Segment Start: PAGE TEXT
# Cold ears, mouth and paws?



## BubbaMoose (May 14, 2013)

Moose's ears, mouth and paws are abnormally cold. It's 100 degrees outside and 80 degrees in our house. His body temperature has not ever been like that before and I'm not sure if it's something to be concerned about, so I wanted to post here to see if anyone knows what could be up, if anything at all.

Thanks!


----------



## BostonBullMama (Apr 20, 2013)

That sounds really weird to me... just feeling Toby over and his paws, ears, and mouth are all about the same temp as the rest of him feels... 
Maybe take his temperature?


----------



## ChaosIsAWeim (Feb 12, 2011)

Yeah I agree take his temperature. It does sound kind of weird to me.


----------



## Shell (Oct 19, 2009)

I went and felt both dogs' ears, nose and paws in addition to their "armpits" (to estimate body temp). In both dogs, their nose was much cooler but feet and ears felt close to armpit temperature. 

Ears and nose can get a lot cooler if a dog lays on an AC vent. Also, any chance he was recent licking his paws and having them near a fan or vent?


----------



## doggiepop (Feb 27, 2014)

if i thought my dog's ears, mouth and paws felt abnormally cold i would be on my way
to the Vet or E-Vet. i would post after the Vet visit.


----------



## BubbaMoose (May 14, 2013)

I find it odd too! His temp is 100 exactly, so, normal. Paws, mouth and ears are still a bit chilly this morning, with his nose being notably cooler. His armpit area is much warmer than the previously mentioned body parts. Nothing has increased or decreased (appetite, water intake, etc. gums look good and energy levels are normal). I'm just going to continue to watch him.
Segment End: PAGE TEXT
▸ **REQUIRED WORK**
1. Rewrite the thread from "Yeah I agree" to "fan or vent?", putting "register" in place of "vent".
2. List each distinct username that posts in the thread, naming each one only once.
The entries after this point come from a separate source.
Segment Start: RAW DATA
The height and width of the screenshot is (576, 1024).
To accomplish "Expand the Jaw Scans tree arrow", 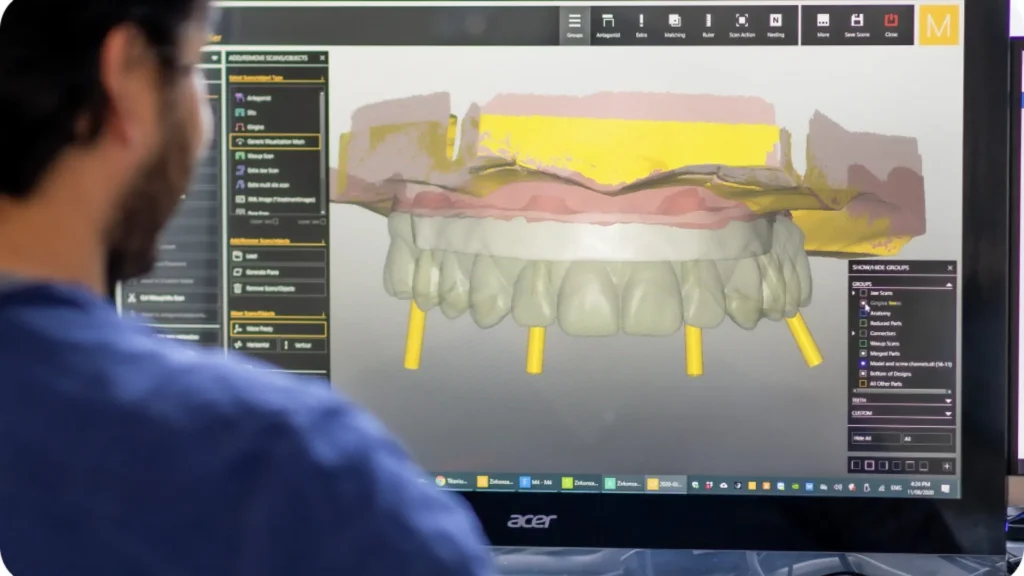I will [854, 293].
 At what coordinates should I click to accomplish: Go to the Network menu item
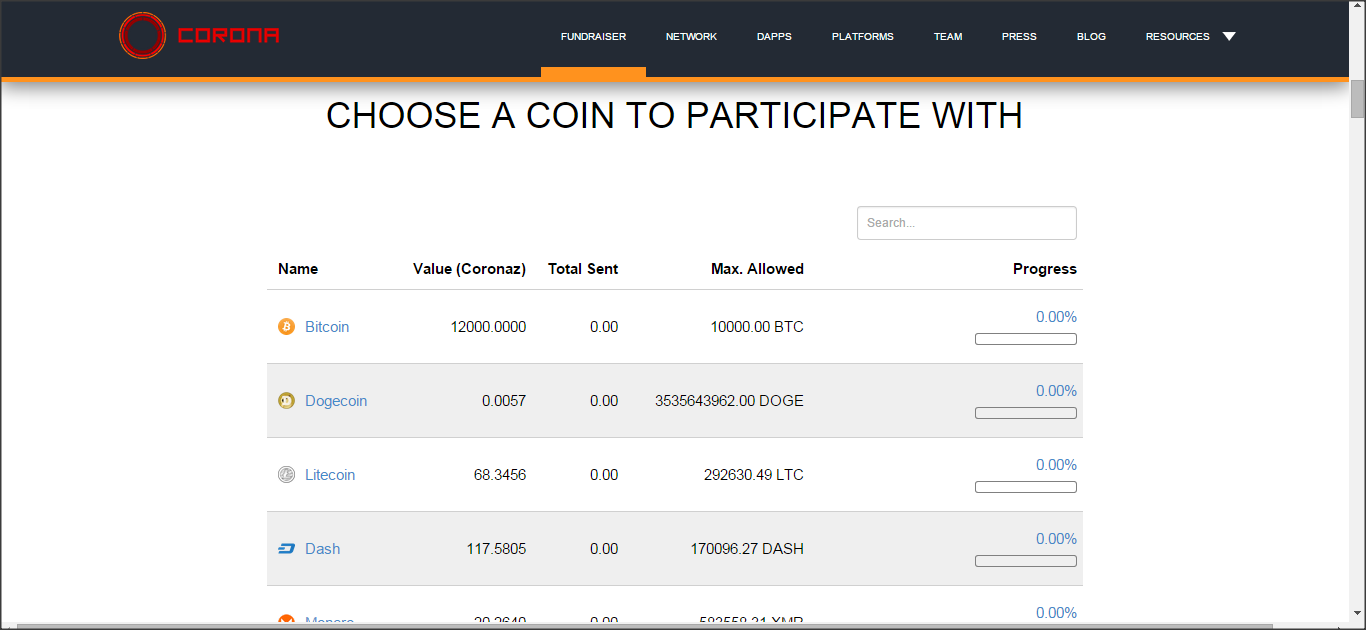coord(691,37)
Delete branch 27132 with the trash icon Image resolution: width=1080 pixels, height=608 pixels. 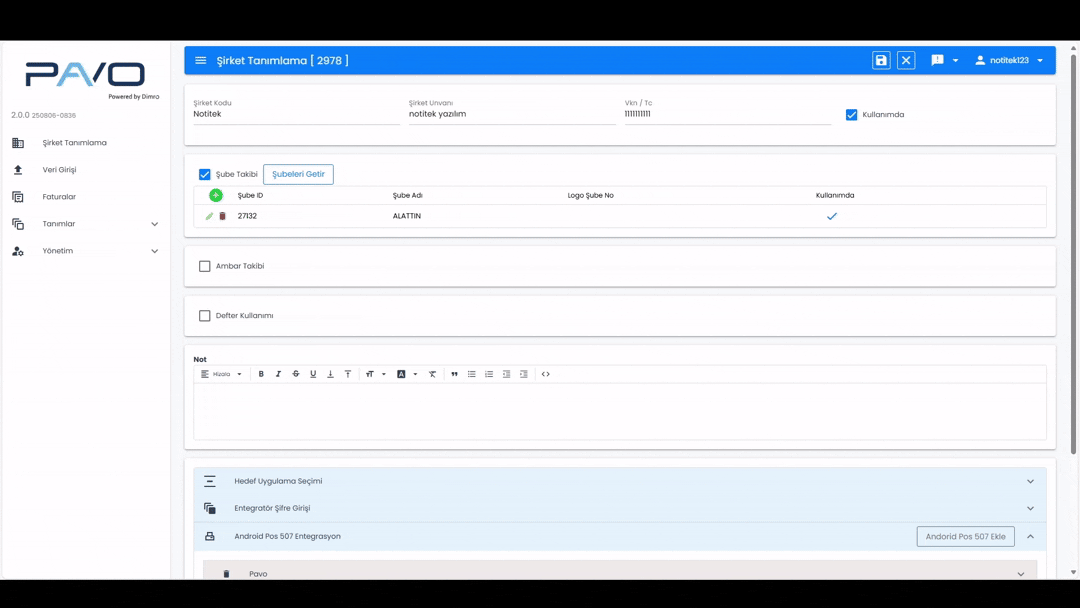point(223,216)
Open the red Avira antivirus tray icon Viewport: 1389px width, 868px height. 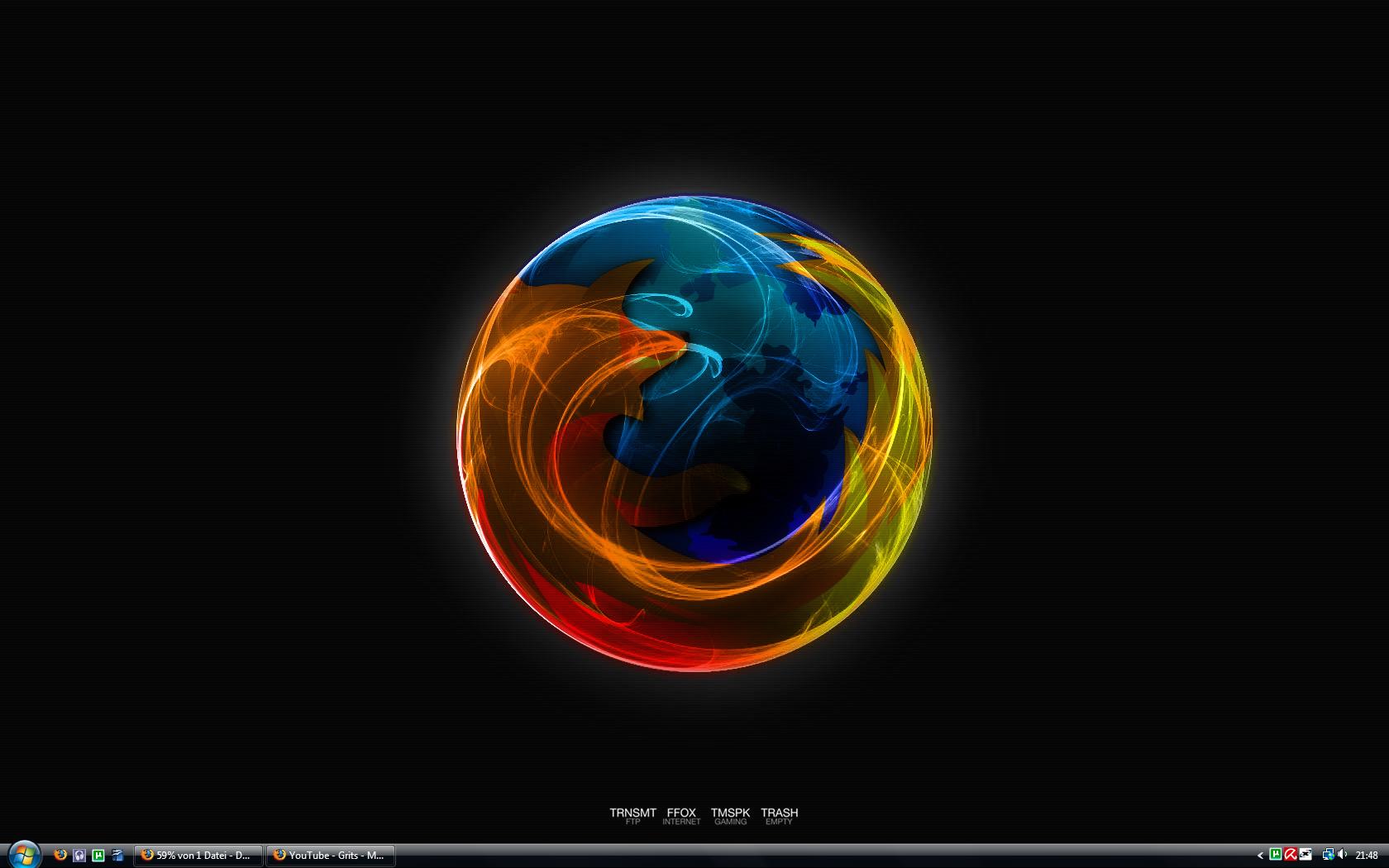1290,855
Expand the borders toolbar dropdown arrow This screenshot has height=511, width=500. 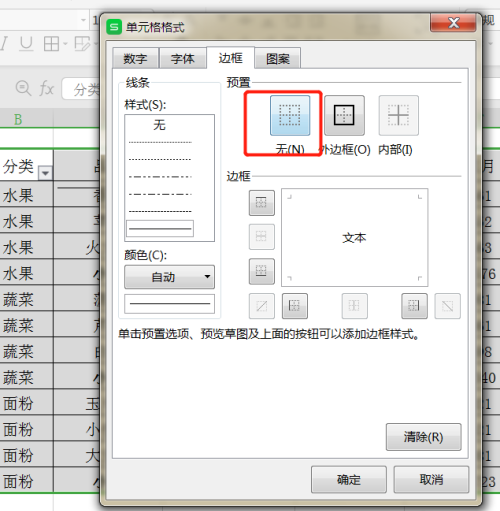65,44
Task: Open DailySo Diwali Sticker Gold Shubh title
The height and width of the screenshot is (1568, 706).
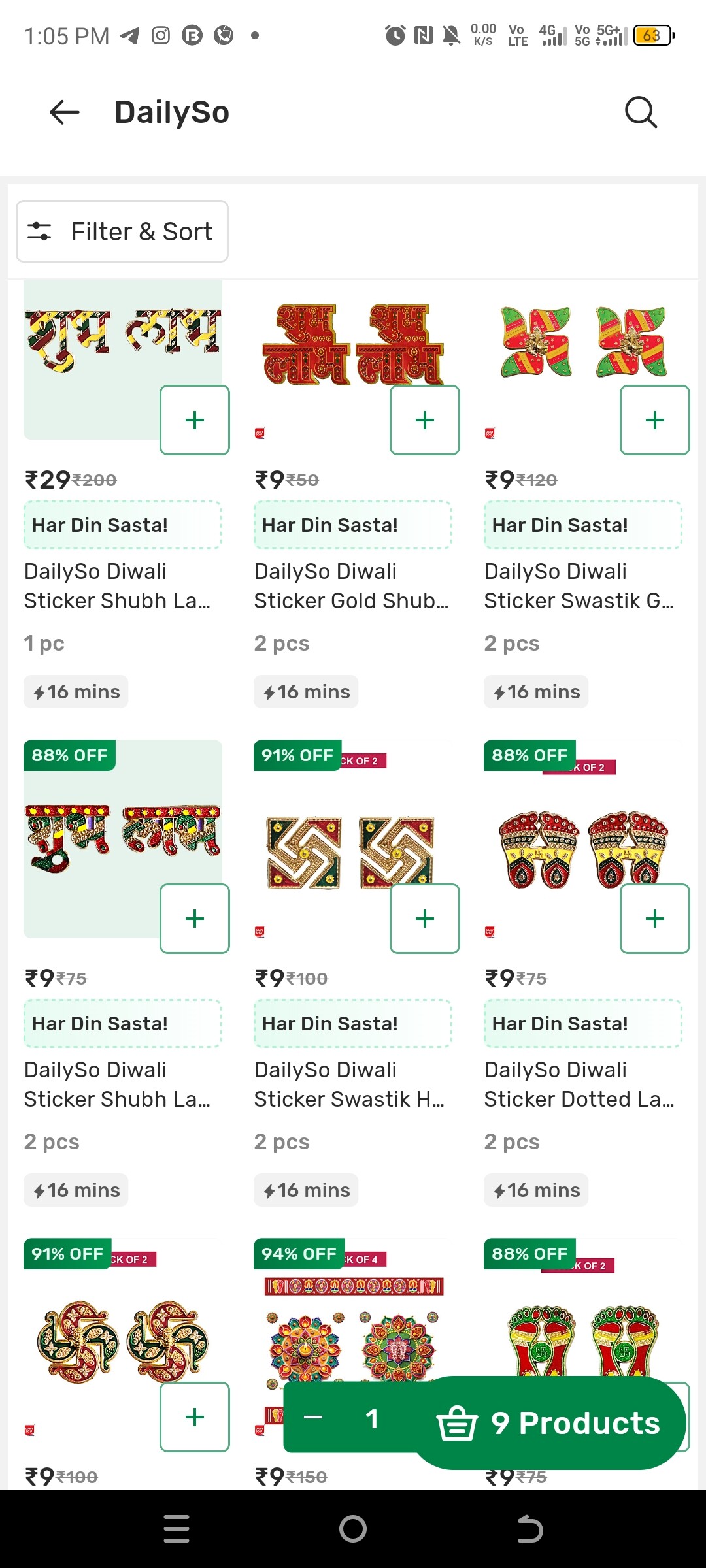Action: pyautogui.click(x=352, y=586)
Segment End: RAW DATA
▸ **RESULTS IN ORDER**
1.
Yeah I agree take his temperature. It does sound kind of weird to me.


----------



## Shell (Oct 19, 2009)

I went and felt both dogs' ears, nose and paws in addition to their "armpits" (to estimate body temp). In both dogs, their nose was much cooler but feet and ears felt close to armpit temperature. 

Ears and nose can get a lot cooler if a dog lays on an AC register. Also, any chance he was recent licking his paws and having them near a fan or register?

2. BubbaMoose, BostonBullMama, ChaosIsAWeim, Shell, doggiepop